◆ Set exercise: Format each non-blank line of the records below as a row in a Markdown table, using the columns No. and Line.

◆ Available data:

_ _ _

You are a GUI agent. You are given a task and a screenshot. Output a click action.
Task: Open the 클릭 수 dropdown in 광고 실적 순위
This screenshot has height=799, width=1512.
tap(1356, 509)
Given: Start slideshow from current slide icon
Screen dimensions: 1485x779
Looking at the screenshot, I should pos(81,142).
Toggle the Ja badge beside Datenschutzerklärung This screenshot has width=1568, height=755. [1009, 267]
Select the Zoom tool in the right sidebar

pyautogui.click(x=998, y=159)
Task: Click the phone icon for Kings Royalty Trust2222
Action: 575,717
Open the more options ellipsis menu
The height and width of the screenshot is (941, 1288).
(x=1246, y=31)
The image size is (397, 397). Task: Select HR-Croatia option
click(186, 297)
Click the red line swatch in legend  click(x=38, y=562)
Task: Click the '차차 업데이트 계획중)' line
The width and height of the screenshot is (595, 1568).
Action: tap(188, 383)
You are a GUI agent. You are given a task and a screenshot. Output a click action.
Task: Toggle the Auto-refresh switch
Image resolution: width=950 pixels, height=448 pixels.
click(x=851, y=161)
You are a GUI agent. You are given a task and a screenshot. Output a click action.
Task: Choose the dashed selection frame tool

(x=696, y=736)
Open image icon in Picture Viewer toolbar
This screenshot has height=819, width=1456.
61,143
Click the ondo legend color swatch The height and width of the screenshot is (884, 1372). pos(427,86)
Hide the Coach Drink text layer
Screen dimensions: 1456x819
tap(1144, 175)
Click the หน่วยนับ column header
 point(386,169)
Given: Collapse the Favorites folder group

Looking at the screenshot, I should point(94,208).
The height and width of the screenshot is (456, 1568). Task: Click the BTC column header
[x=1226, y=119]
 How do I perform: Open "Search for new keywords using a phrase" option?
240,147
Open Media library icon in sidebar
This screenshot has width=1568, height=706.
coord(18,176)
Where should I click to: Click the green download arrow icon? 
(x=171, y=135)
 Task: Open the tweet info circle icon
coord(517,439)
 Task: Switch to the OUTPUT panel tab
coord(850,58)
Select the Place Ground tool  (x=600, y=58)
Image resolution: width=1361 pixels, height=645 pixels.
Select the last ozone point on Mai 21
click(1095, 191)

_ _ _

◆ Response below:
| No. | Line |
|---|---|
| 1 | You are a GUI agent. You are given a task and a screenshot. Output a click action. |
| 2 | Task: Open the 클릭 수 dropdown in 광고 실적 순위 |
| 3 | This screenshot has height=799, width=1512. |
| 4 | tap(1356, 509) |
| 5 | Given: Start slideshow from current slide icon |
| 6 | Screen dimensions: 1485x779 |
| 7 | Looking at the screenshot, I should pos(81,142). |
| 8 | Toggle the Ja badge beside Datenschutzerklärung This screenshot has width=1568, height=755. [1009, 267] |
| 9 | Select the Zoom tool in the right sidebar |
| 10 | pyautogui.click(x=998, y=159) |
| 11 | Task: Click the phone icon for Kings Royalty Trust2222 |
| 12 | Action: 575,717 |
| 13 | Open the more options ellipsis menu |
| 14 | The height and width of the screenshot is (941, 1288). |
| 15 | (x=1246, y=31) |
| 16 | The image size is (397, 397). Task: Select HR-Croatia option |
| 17 | click(186, 297) |
| 18 | Click the red line swatch in legend  click(x=38, y=562) |
| 19 | Task: Click the '차차 업데이트 계획중)' line |
| 20 | The width and height of the screenshot is (595, 1568). |
| 21 | Action: tap(188, 383) |
| 22 | You are a GUI agent. You are given a task and a screenshot. Output a click action. |
| 23 | Task: Toggle the Auto-refresh switch |
| 24 | Image resolution: width=950 pixels, height=448 pixels. |
| 25 | click(x=851, y=161) |
| 26 | You are a GUI agent. You are given a task and a screenshot. Output a click action. |
| 27 | Task: Choose the dashed selection frame tool |
| 28 | (x=696, y=736) |
| 29 | Open image icon in Picture Viewer toolbar |
| 30 | This screenshot has height=819, width=1456. |
| 31 | 61,143 |
| 32 | Click the ondo legend color swatch The height and width of the screenshot is (884, 1372). pos(427,86) |
| 33 | Hide the Coach Drink text layer |
| 34 | Screen dimensions: 1456x819 |
| 35 | tap(1144, 175) |
| 36 | Click the หน่วยนับ column header |
| 37 |  point(386,169) |
| 38 | Given: Collapse the Favorites folder group |
| 39 | Looking at the screenshot, I should point(94,208). |
| 40 | The height and width of the screenshot is (456, 1568). Task: Click the BTC column header |
| 41 | [x=1226, y=119] |
| 42 |  How do I perform: Open "Search for new keywords using a phrase" option? |
| 43 | 240,147 |
| 44 | Open Media library icon in sidebar |
| 45 | This screenshot has width=1568, height=706. |
| 46 | coord(18,176) |
| 47 | Where should I click to: Click the green download arrow icon?  |
| 48 | (x=171, y=135) |
| 49 |  Task: Open the tweet info circle icon |
| 50 | coord(517,439) |
| 51 |  Task: Switch to the OUTPUT panel tab |
| 52 | coord(850,58) |
| 53 | Select the Place Ground tool  (x=600, y=58) |
| 54 | Image resolution: width=1361 pixels, height=645 pixels. |
| 55 | Select the last ozone point on Mai 21 |
| 56 | click(1095, 191) |